The district court granted Summary Judgment and the First Circuit Appellate Court affirmed.  Both courts decided that the Cranston Police officers entered the home lawfully, under the Community Caretaking Doctrine.  Mr. Caniglia appealed and the U.S. Supreme Court.  The U.S. Supreme Court in a nine to zero decision, determined that the entry into the Caniglia home was unlawful, “What is reasonable for vehicles is different from what is reasonable for homes. Cady acknowledged as much, and this Court has repeatedly “declined to expand the scope of . . . exceptions to the warrant requirement to permit warrantless entry into the home.” Collins, 584 U. S., at ___ (slip op., at 8). We thus vacate the judgment below and remand for further proceedings consistent with this opinion.”.
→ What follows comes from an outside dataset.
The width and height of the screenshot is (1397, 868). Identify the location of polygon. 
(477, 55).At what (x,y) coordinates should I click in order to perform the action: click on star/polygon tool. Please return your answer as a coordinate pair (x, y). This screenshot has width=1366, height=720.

Information for this article was obtained from Caniglia v. Strom, 20 – 157, United States Supreme Court, Caniglia v. Strom, 19 – 1764, First Circuit Appellate Court, Caniglia v. Strom, No. 15 – 525, United States District Court of Rhode Island, Caniglia v. Strom, Brief for Respondents and Deposition of Mrs. Kim Caniglia.

Lessons Learned:

  1. The U.S. Supreme Court made an emphatic statement to law enforcement in Caniglia v. Strom because ALL nine justices concluded that the officers unlawfully entered 2300 Cranston Street in Cranston, Rhode Island on Thursday August 20, 2015. The court reasoned that there was no community caretaking function to remove the firearms from the home.  The question remains; what should the officers have done?  Mr. Caniglia had threatened suicide and potential homicide, which is likely since Mrs. Caniglia determined she had to spend the night at a hotel rather than in her own home.  Based on the case holding, even with this information, the officers should have left without removing the firearms.
  1. This case underscores the extreme difficulty law enforcement have when making decisions, in the moment, with limited information. I conclude ‘limited information’ because all of the courts had the benefit of testimony in the form of depositions and trial records.  The officers did not have the benefit of time or time-laden testimony.
  1. The most significant takeaway from Caniglia is that the U.S. Supreme Court has concluded about the Community Caretaking Doctrine, “What is reasonable for vehicles is different from what is reasonable for homes.”. Therefore, law enforcement may not cross the threshold of a building under the Community Caretaking Doctrine.
  1. During his testimony, Capt. Henry explained that he was not aware of any training for Cranston Police Officers on the Community Caretaking Doctrine. The lack of training on the Community Caretaking Doctrine is common. Here are some articles I have previously crafted on the Community Caretaking Doctrine; Killing, Bad Driving and a Caring Deputy Lead to a New Legal Doctrine, What is Reasonable at 1:37 a.m. Is Different Under a Judge’s Fluorescent Office Lights and Was Kron too Impaired to ‘Know’ he initiated a Violent Assault on Two Officers?  If you would like training on this or other law enforcement doctrines, please contact me.  I will even bring my own coffee mug.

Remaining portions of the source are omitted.